Tuesday, September 10, 2024

Pension funds ÔÇô should they be financing infrastructure in Africa?

The economic environment for private equity investments in Africa is much rosier than a few years ago when the global economy was in a downturn. The improved conditions bode well for infrastructure development on the continent and this may reflect Africa’s status as the world’s fastest urbanising continent.

As such, David Ashiagbor – Coordinator in Making Finance Work for Africa, a division of African Development Bank (AfDB) says Africa needs a strong financial sector that finances real economy and real investments needs in the continent.

Ashiagbor was in the capital Gaborone this week for the Insurance Institute of Botswana’s second annual conference.

He told his audience that currently the continent only invests four percent of its GDP in infrastructure, apart from energy. Infrastructure, he said, is an asset class that can provide a distinct addition to African pension and investment portfolios and should be considered.

Should African pension funds play an active role in infrastructure development, Ashiagbor said, the continent’s GDP would then increase by two percent annually.

Previous surveys show that the rapid urbanisation in the continent is underpinned by a strong demand for infrastructure, which AfDB estimates to be around US$170billion a year for the next decade.

According to Ashiagbor, such developments cannot be much dependant on government alone as governments’ demands are huge already and are already highly indebted. There is too much pressure in governments.

It also emerged at the conference that in Botswana, between 2012 and 2016, pension funds had fixed 89 percent of its assets in equities with less investment in infrastructure registered.

STRICT REGULATORY

While some industry players argue that regulators are too harsh, Ashiagbor does not concur with the belief.

“Yes there are some countries that underline the ability to invest offshore, but it is not the Pension funds who say they can’t. The other barrier is that the absent of data remains a huge challenge in Africa, on the performance if these sectors, their track records, benchmarking in formation…nothing is ever readily available,” he worryingly expressed.

“Botswana is one of the few where institutional investors are allowed inactively to invest offshore and this has halved it in the last five years. We have seen change in regulation of pension funds in many markets, into systems that require mandatory requirements. A lot of regulatory changes have been driven by the increase in assets under management,” he highlighted.

By March 2017, the date for which latest figures are available, local pension fund assets amounted to P77.5 billion of which 62.1 percent was held offshore.

The other challenge he noted was the knowledge gap from regulators, trustees and pension managers which he said still exists, as well as on project sponsors and asset managers.

UNLOCKING AFRICAN CAPITAL

Ashiagbor said it is imperative to consider core investment vehicles, as it reduces risks and allows for learning exchanges. “You could do with AfDB, for instance, which has more experience. You can also have core investments at country level. This allows cost sharing in both due diligence and management. De-risk by unbundling the risks. Have policy dialogue and understand the real blockages and following them through to ensure they happen,” he advised.

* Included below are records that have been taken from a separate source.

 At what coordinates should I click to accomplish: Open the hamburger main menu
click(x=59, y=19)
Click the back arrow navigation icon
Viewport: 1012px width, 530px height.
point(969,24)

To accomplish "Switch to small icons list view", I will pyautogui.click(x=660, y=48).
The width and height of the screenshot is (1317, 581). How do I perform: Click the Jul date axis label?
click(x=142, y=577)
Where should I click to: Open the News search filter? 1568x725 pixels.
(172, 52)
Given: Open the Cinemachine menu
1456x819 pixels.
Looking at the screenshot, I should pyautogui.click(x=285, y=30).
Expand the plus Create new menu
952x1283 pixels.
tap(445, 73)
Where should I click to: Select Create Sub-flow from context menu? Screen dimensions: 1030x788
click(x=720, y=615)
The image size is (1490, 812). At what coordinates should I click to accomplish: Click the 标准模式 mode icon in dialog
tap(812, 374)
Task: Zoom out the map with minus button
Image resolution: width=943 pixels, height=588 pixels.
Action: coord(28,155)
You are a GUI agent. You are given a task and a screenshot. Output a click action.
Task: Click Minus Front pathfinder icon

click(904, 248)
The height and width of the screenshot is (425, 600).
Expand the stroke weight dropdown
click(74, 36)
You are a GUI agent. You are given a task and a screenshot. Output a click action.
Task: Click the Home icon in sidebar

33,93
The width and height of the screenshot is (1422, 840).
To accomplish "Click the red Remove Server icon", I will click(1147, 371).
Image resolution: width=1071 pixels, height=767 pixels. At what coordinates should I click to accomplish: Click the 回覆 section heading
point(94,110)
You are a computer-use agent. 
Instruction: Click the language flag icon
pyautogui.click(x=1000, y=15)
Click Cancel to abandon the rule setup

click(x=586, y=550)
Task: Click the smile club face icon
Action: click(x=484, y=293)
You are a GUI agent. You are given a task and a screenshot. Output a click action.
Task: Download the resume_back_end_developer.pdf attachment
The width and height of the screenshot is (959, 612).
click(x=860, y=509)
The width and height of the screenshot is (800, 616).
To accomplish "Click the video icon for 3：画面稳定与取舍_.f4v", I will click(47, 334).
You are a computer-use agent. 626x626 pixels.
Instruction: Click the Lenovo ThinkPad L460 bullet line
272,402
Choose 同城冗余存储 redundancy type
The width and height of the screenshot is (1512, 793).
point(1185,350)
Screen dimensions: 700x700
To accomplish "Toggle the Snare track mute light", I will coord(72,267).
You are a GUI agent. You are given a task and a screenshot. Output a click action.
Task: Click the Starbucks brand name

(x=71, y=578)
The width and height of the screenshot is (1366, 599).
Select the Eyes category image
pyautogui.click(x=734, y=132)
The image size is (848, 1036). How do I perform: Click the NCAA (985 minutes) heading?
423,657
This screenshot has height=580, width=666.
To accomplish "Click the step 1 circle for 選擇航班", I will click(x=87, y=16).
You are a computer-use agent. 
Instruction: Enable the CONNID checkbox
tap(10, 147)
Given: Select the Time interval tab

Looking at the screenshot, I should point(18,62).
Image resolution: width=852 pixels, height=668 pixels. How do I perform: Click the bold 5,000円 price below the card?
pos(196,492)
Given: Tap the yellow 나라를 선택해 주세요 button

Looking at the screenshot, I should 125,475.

He also emphasised on the country pension funds to have a strong local institutional base and the capacity building needs to be targeted at the right people. “We have not seen commensurate on project developers on where real investments are. Hearing from peers from Africa is key,” he added.

WHAT BOTSWANA PENSION FUNDS SAY

Sunday Standard is aware that most local pension funds have invested relatively 60 percent or above of their funds offshore and 30-40 percent is local. Amongst them is the Botswana Public Officers Pension Funds, Debswana Pension Fund, University of Botswana DC Pension Fund.

Professor Emmanuel Botlhale, a Fund Trustee from the University of Botswana DC Pension Fund said that, the Fund has invested 60 percent offshore and 40 percent domestic. “├äs an investor you invest in incentives. In Africa alone our investment is at one percent. We would want to put money in Africa but we are cautious on the risks.”

Moemedi Malinda, Investment and Portfolio Director at BPOPF, says their level of investment in Africa is at two percent and this is for a five year term. The problem is not capital but projects, he said.

Thato Norman, Investment Manager at Debswana Pension Fund says, “we are 60 percent offshore and 40 percent onshore across different assets classes. Invest in assets with lower correlations. We are only one percent in Africa. We needed to go into frontier markets, but it is highly volatile.”

Considering that most pension funds look oversees to invest their eggs of investments for better returns; perhaps it is high time for African countries to enact policies to attract Africa’s pension funds to invest in continent’s infrastructure projects.

The industrialisation of Africa is at a critical stage and needs a sustained action by African governments.

If Africa is to be successful in increasing the number of regional and domestic infrastructure projects and show impact in advancing sustainable inclusive development; wholesale changes are needed in mind-set and perceptions on the issue of investment risk in Africa.